End Of First Movie: Bond's mission is almost fatal when he's given up and revealed to be a spy and nearly killed before ruining the villain plot and escaping, suggesting an insider at MI6.
Second Movie: Another "traditional" framing, with a twist at the end yet again revealing someone is working against MI6 agents in the field, compromising missions. I would love another Octopussy, but with deeper spy craft in the script.
Second-Movie Cliffhanger: Audience learns Tanner is the insider at MI6, but Bond doesn't learn yet. Bond continues into the third movie unaware of the immediacy of the threat.

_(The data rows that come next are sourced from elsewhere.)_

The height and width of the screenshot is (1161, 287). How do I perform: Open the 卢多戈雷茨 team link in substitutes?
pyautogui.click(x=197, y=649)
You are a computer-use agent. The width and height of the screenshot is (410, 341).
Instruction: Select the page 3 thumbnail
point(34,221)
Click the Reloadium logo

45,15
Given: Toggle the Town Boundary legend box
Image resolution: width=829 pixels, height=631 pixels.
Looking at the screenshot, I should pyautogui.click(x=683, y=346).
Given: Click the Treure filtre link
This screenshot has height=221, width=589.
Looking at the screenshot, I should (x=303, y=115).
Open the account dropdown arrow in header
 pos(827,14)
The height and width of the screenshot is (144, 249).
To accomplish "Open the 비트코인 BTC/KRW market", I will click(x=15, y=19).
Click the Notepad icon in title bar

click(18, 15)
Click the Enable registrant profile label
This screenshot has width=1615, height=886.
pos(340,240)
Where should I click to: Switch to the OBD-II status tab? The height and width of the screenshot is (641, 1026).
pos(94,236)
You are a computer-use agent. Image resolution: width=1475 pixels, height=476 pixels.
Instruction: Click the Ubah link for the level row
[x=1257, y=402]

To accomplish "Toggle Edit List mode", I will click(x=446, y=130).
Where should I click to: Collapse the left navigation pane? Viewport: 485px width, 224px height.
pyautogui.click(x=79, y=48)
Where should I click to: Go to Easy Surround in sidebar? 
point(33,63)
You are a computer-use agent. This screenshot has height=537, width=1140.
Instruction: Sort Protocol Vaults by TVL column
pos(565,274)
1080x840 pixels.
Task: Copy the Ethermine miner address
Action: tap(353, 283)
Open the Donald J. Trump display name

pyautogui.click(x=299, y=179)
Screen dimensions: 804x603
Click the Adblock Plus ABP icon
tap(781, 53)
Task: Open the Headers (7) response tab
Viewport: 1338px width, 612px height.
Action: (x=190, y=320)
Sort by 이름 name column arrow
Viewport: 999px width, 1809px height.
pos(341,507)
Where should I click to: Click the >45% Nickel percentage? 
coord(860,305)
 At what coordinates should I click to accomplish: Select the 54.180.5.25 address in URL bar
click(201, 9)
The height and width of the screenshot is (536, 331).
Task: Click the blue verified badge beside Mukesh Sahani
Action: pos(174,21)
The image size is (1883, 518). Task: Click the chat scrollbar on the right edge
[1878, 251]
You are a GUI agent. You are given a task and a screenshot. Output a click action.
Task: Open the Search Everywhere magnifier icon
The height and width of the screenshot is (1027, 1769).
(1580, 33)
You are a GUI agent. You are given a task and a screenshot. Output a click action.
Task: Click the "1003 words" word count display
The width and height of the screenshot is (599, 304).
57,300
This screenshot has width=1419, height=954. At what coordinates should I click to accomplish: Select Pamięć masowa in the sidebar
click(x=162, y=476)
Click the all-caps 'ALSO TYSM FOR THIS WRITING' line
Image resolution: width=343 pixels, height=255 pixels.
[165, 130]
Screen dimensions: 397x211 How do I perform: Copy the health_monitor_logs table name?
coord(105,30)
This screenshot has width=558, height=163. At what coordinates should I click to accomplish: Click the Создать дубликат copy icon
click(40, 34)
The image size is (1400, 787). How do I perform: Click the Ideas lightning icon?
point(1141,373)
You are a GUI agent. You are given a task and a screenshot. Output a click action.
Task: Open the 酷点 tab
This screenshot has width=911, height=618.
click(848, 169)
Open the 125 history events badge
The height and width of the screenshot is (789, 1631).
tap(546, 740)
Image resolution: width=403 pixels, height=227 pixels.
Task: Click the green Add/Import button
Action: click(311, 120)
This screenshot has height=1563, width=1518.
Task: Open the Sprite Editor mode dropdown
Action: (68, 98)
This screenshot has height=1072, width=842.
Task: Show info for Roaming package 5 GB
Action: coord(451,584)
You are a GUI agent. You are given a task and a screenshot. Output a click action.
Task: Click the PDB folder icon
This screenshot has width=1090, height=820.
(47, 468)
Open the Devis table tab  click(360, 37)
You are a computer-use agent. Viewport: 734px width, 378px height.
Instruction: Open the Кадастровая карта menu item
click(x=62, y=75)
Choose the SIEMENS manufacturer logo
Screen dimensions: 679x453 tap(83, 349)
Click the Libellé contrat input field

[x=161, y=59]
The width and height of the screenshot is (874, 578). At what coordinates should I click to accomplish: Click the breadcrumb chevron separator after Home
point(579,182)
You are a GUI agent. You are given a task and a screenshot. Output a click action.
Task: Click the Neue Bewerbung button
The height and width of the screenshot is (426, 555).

Third Movie: Tanner is revealed and Q takes Tanner's side until almost the end, etc., convinced he isn't the mole. M. and Villiers have standoff and convince Q. and Bond defeats Tanner to save the day. Would be really cool to see an unexpected climax, the team in the office late in the day, when all is revealed and fight breaks out in the Q. lab or something insane.
Third movie really builds relationships and office politics between M., Villiers and Q., and all three agree to the three-picture extension, for a total six-movie run.
May I suggest a twist ? If, following the first two films, the producers can see they're good with crew, audience reception, etc, for more than three, then have Tanner win the contest at the end of Film #3 in this set. Apparently win, that is...a la Sherlock going over the falls...and that contest would end in such a way that everyone else - besides Bond and Tanner - would think that Bond had been the traitor. So that, in film 4, when s-o-m-e-o-n-e accomplishes a mission and starts leaving crumbs for all but Tanner, the return of the supposedly defeated and deceased Bond is tantalizingly mysterious, until the very end, setting up #5. Gotta admit, though, this set up would not lend itself to a #6. Also, there's room for another twist, when someone - not Bond - kills Tanner. So then - was Tanner the traitor ? Or not ? Under this scenario, not. WHO then, turns out to be the bad person ? I think NOT one of the "crew" because that would be pulling the same move twice. Someone from outside. Blofeld. Irma Bunt. Alec Trevelyan. Whomever.
It lets them lean into the sexual tension they shrugged off in GoldenEye with the "sexist" line from Dench. Not saying Dench's M. should have ever flirted with Bond, but she did a bit in TND and SF and it could be a fresh character dynamic with Bond.